I was dressing for dinner when they came. I threw on a wraparound and received them, one earring off and one earring on, in the north lounge. I felt quite calm. There seemed to be less than half the guilt I had braced myself to experience. If anything, I was afraid of reacting with too much calm, especially when I saw whom the police had sent: Sergeant Lestrade and her satellite Click again, the same team we had dealt with in the matter of Marissa’s victimization. I supposed they had been chosen as already knowing the family.
“Good evening,” I greeted them. “Can I offer you a mock sherry?”
Click made a quick face and Lestrade said, “Thanks, maybe later. M. Magadance, do we understand correctly that your sister is off the continent?”
“That’s right. A world cruise with Aunt Lucille. To help get the bad taste out of her mouth, so to speak. They left last Saturday and should be back in six months or so, unless they decide to stay a little while longer somewhere or other. Were you hoping to enlist her as a witness for some other poor woman?” I asked. “I’m sorry she can’t help you, but, really, if she couldn’t have won her own case against him, I don’t see how her testimony could help anybody else. Will mine do, or would it count as hearsay? Unless the idea is to help get him off, of course, in which case I’m very glad we can’t help you. If you don’t mind, I believe that I’ll have a sherry. A real sherry.”
“On top of whatever you’ve already had?” said M. Click.
“I had coffee at sixteen hundred, Junior Sergeant,” I told him. “Nothing else since lunch. Except water, straight from the icetap. If I strike you as a bit hypermental, even the very best people get that way when pollies come calling and there’s nothing to suggest it’s purely social. Not even as well as we got to know one another a few months ago, thanks to your not being able to help Marissa. Or haven’t you ever noticed how people start acting in your presence?”
“Dave,” said Senior Sergeant Lestrade. She sounded like someone calling a puppy to heel. Then she asked me, “M. Magadance, do you know about Amerigo Astrove?”
“Obviously not,” I replied. “I’d have guessed that you just got another rape complaint about him, because the only other news we expect from that particular quarter is that he’s about to make another fortune, and pollies don’t usually come around with tha
t kind of news. Unless he’s cut somebody else’s throat doing it, maybe.”
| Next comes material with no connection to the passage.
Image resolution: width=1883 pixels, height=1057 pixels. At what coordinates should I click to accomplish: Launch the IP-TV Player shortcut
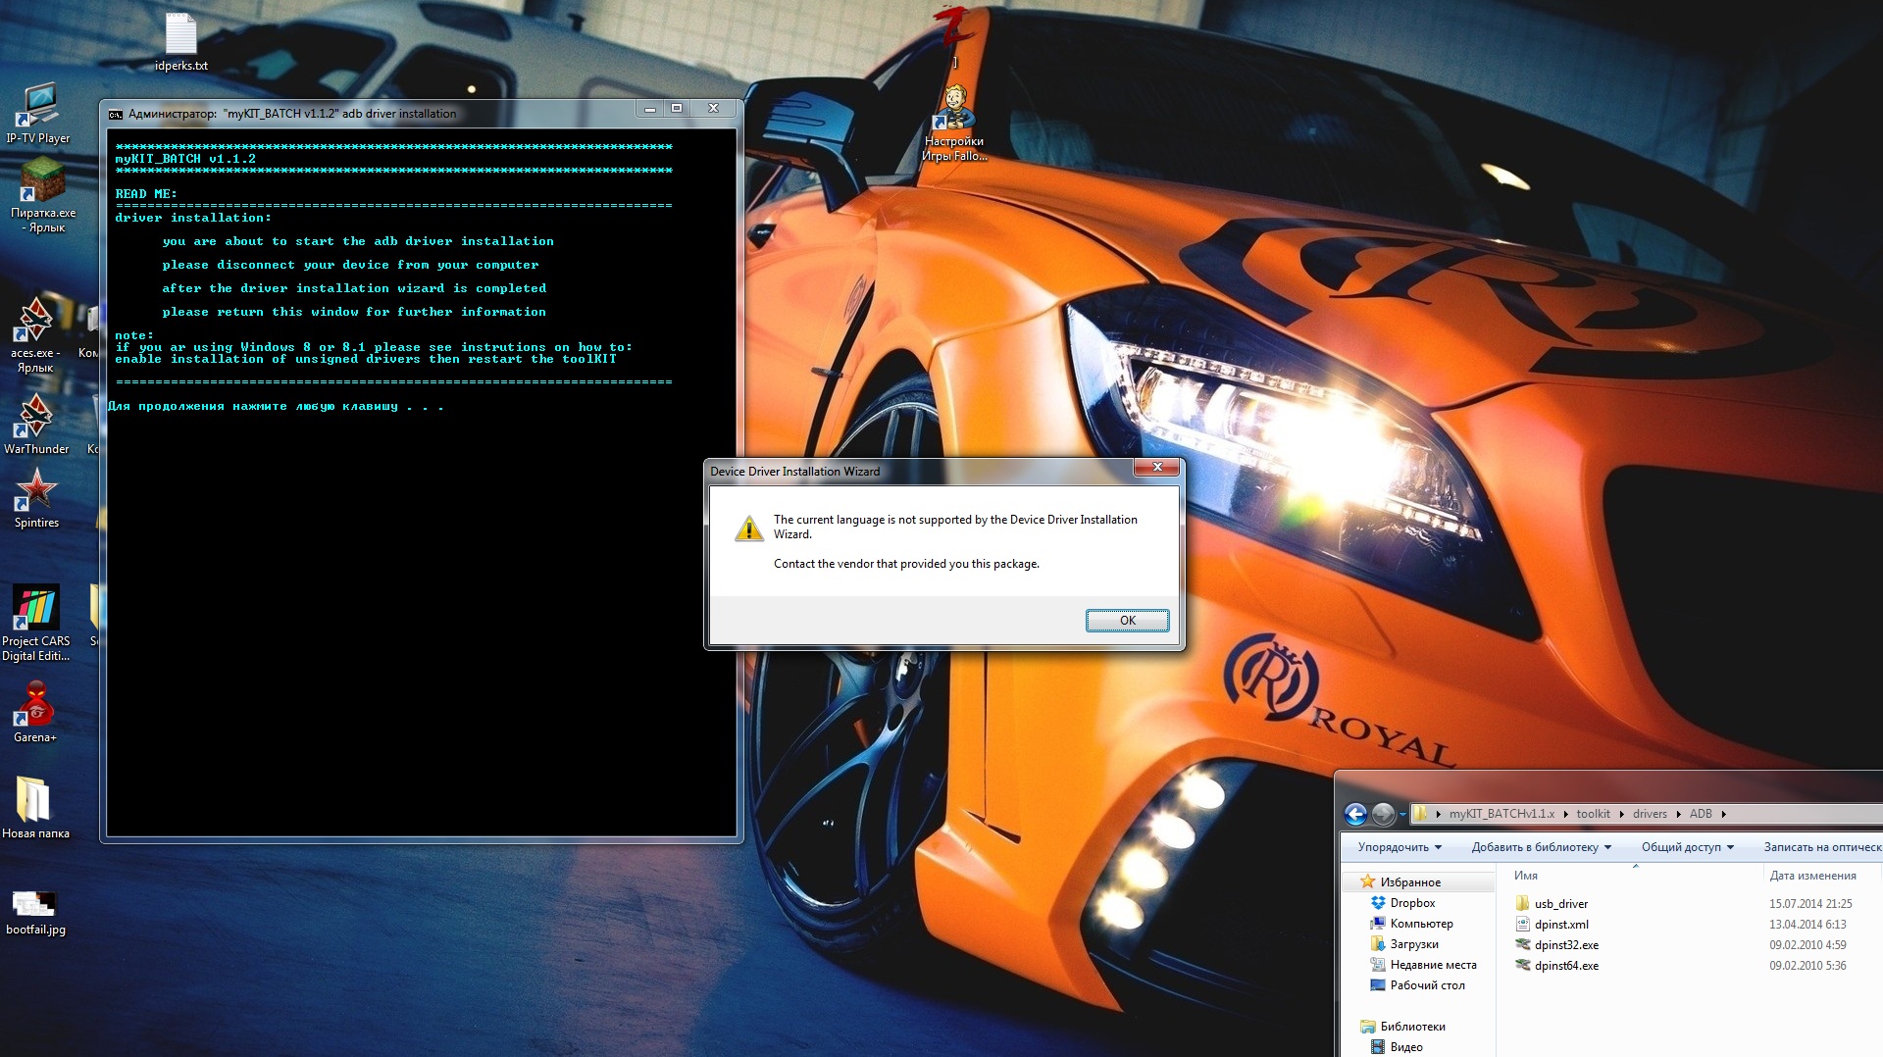(37, 110)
“He’s dead,” said Lestrade.
I hesitated, trying to remember exactly how I’d made up my mind to react. Finally I said, “Good. I’m getting my sherry now.”
“Aren’t you curious about the how?” said Junior Sergeant Click.
“I assume there was something ripe about it, or you wouldn’t have dropped round to bring me the news. You’d have let me find out for myself, however people usually find out about these things when they’re still a little young for following the public obits as a matter of course and not all that close to the family. What Rigo did to my sister hardly cemented any firm bond between our two families. But since you’re here, you’re obviously going to tell me all about it, whether I want to know or not. If I can’t offer you mock sherry, how about coffee?”
“I don’t see why not,” Click replied before his superior could blank the offer. Plopping down on the nearest couch, he hooked one ankle up across the opposite knee and cocked his head at us expectantly, one eye on his senior sergeant and the other on me.
We have never kept autoservs in any of our guest lounges or dining rooms. Tray service is much more tasteful, even if the servants simply fill the pots and carafes at the kitchen autoserv. On my way to pour my sherry, I chimed for Annette.
Lestrade said, “In nontechnical jargon, the late M. Astrove seems to have died from drinking himself under the table.”
“How sad!” I remarked. “Though it sounds like a pleasant death. What was his poison?”
“Old Courvoisier,” said Click. “Yeah, he went out in style.”
“Drinking history,” I said. “As he called it when he used it on my sister. If you remember. Well, well! There ought to be a nice epitaph there somewhere. Was anyone with him at the time?”
“We don’t know,” Lestrade replied. “His houseman tells us it was one of his regular evenings for entertaining friends.”